– Tout alpiniste le croit, et j'espère que vous aussi, désormais.
– Vous y retourneriez ?
– Si j'en ai un jour les moyens, oui.
– J'ai une proposition malhonnête à vous faire, Shamir. À la fin de ma formation, c'est moi qui vous y emmènerai.
Shamir estimait que Suzie n'avait pas encore le niveau pour affronter le mont Blanc. Et le voyage serait trop onéreux.

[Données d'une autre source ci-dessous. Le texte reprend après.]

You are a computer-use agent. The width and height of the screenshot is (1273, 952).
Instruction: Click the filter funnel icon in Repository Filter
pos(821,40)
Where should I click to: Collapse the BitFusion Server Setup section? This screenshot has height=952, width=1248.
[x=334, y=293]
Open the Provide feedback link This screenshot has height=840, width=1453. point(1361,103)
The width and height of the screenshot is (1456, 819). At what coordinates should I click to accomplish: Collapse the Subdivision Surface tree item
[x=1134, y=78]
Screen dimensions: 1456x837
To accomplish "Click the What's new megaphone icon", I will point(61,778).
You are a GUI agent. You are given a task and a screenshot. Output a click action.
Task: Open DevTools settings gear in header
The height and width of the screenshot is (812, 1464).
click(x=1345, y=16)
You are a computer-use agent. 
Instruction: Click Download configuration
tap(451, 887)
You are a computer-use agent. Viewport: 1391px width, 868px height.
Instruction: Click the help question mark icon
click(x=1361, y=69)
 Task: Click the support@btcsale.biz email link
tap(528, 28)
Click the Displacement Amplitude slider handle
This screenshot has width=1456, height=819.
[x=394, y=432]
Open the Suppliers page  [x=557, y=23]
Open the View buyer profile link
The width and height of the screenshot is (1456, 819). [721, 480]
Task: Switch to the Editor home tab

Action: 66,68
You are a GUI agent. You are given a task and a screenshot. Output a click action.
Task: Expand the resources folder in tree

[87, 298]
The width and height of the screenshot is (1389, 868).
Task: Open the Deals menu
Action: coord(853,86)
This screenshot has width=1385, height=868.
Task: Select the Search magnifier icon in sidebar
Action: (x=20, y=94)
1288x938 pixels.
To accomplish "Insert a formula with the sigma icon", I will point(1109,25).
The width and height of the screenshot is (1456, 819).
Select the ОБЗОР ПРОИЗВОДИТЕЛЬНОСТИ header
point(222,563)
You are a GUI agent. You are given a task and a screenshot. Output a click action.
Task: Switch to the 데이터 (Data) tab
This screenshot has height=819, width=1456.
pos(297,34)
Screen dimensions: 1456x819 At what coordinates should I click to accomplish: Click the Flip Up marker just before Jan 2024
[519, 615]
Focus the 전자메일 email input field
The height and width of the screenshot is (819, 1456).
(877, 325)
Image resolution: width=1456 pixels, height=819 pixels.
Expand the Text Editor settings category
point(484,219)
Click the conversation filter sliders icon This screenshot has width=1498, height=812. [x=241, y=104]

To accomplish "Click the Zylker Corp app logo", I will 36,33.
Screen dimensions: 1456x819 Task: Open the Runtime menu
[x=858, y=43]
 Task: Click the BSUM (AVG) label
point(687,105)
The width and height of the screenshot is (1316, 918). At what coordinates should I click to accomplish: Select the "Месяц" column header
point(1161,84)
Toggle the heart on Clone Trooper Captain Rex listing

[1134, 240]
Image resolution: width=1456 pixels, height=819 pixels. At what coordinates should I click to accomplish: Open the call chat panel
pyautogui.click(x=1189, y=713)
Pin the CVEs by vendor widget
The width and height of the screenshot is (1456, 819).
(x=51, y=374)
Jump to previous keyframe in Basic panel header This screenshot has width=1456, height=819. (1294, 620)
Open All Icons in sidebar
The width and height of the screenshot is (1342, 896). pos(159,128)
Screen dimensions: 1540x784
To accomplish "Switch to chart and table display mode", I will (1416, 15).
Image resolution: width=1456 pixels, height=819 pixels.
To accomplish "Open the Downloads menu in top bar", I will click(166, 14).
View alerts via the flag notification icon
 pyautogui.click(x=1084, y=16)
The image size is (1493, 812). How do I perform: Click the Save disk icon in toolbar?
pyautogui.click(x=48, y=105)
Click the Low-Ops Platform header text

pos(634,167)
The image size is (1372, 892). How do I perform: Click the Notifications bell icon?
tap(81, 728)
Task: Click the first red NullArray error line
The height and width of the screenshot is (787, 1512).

Il l'avait remerciée en déclinant son offre.
– Dans moins d'un an, j'escaladerai le mont Blanc, avec ou sans vous, avait affirmé Suzie en quittant la table.
Au lendemain de leur escapade dans le Colorado, après qu'ils s'étaient embrassés au sommet du pic Grays, Shamir avait refusé d'être payé.
Au cours des six mois suivants, Suzie l'avait harcelé avec sa nouvelle obsession, vaincre le plus haut sommet d'Europe.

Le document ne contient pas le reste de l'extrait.